■ Provided data ■
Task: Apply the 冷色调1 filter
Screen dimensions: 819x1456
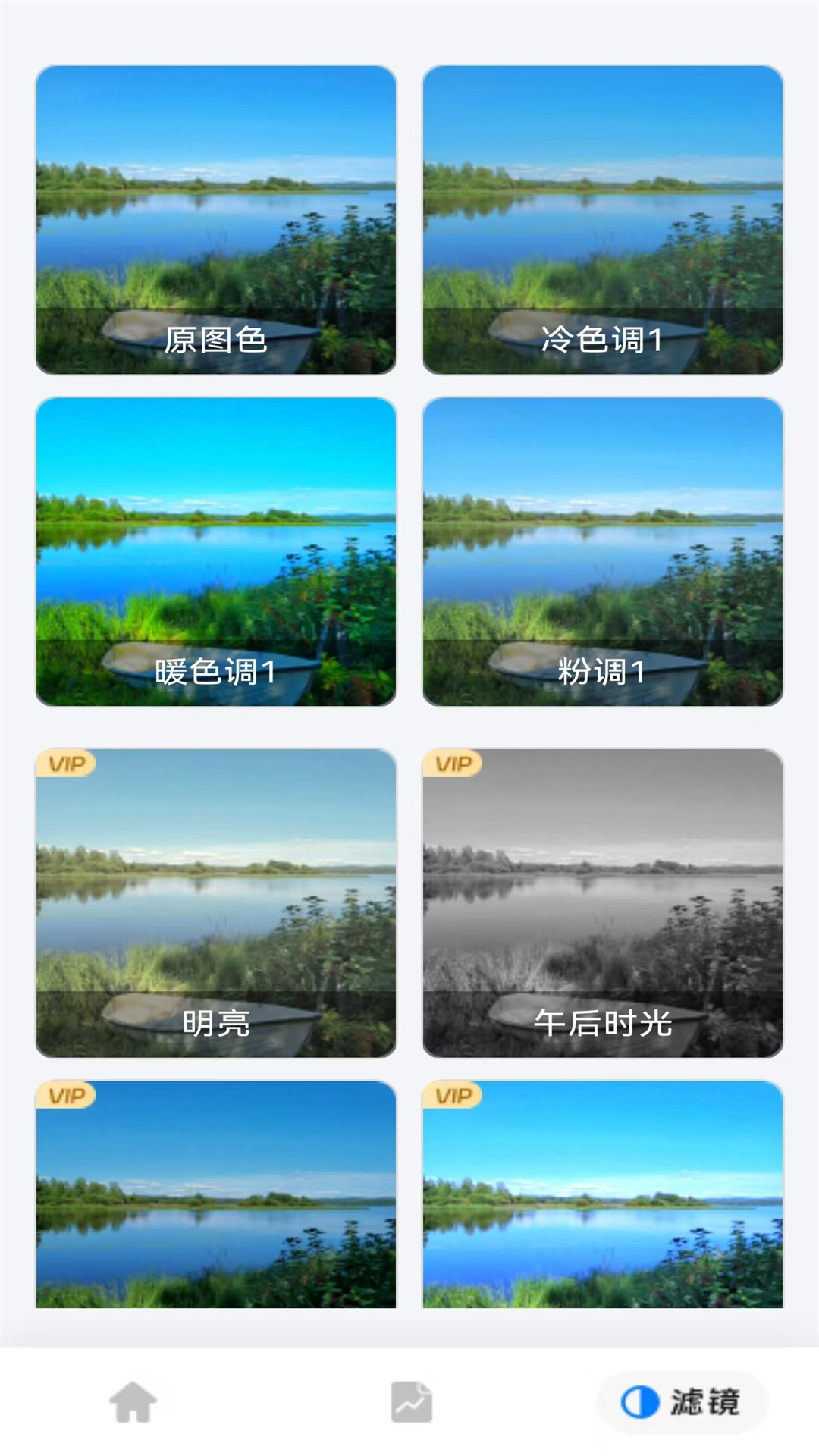Action: (x=603, y=220)
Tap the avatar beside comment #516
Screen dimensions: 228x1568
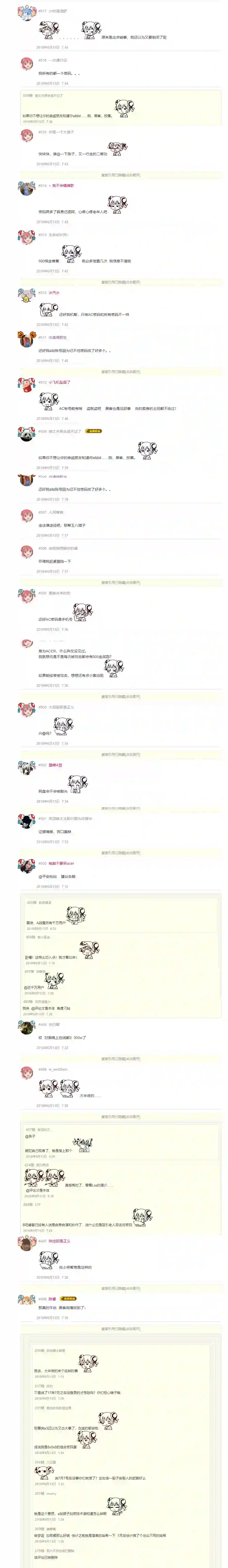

■ Short problem ■
Present the lines above as a Markdown table with the columns "No." and "Line", numbering each row and omitting any blank lines. Leave the pictures out of the table.

■ Expected answer ■
| No. | Line |
|---|---|
| 1 | Task: Apply the 冷色调1 filter |
| 2 | Screen dimensions: 819x1456 |
| 3 | Action: (x=603, y=220) |
| 4 | Tap the avatar beside comment #516 |
| 5 | Screen dimensions: 228x1568 |